Arzova kitabın girişinde şu ifadelere yer verdi:
“Ben bir tarihçi değilim. Hiçbir zaman da böyle bir iddiam da olmadı. Ama tarihi çok seviyorum. Elinizde tuttuğunuz kitap, bir dönemi aydınlatıyor. Aslında bu kitaba ilham veren kişi rahmetli hocamız Prof. Dr. Oktay Güvemli’dir. Benden hep muhasebe tarihi çalışmamı istemişti. Türkiye’de muhasebe tarihine ilişkin araştırmaların azlığından bahsederdi hep.

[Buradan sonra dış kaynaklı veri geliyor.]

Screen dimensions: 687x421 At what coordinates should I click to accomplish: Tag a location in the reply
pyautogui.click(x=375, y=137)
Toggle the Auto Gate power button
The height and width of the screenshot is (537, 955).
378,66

Elen Ticaret Mektebi’nin varlığından ilk onun sayesinde haberim olmuştu. Nur içinde yatsın. Bize her zaman kutup yıldızı oldu.

Türkiye’de “Ticaret Mektebi” denilince akla ilk Marmara Üniversitesi gelir. Mensubu olmaktan büyük onur duyduğum bu camia, bir dönem önce Osmanlı Devleti’ne sonrasında da Türkiye Cumhuriyeti’ne tüccar, ticaret insanı, muhasebeci yetiştirmiş. Her üniversitenin hatta o üniversite içerisindeki fakültelerin bir misyonu olduğuna inanırım.

16 Ocak 1883 tarihinde Hamidiye Ticaret Mekteb-i Âlisi ismi altında Ticaret ve Ziraat Orman ve Maadin Nezareti’ne bağlı olarak Cağaloğlu’nda İstanbul Kız Lisesi’nin arkasındaki bir evde eğitime başlamış olan Marmara Üniversitesi, 1959 yılında İstanbul İktisadi ve Ticari İlimler Akademisi haline dönüşmüş, 1982 yılında gerçekleştirilen düzenlemelerle de Marmara Üniversitesi adıyla ülkemizin en seçkin üniversiteleri arasında yerini almıştır.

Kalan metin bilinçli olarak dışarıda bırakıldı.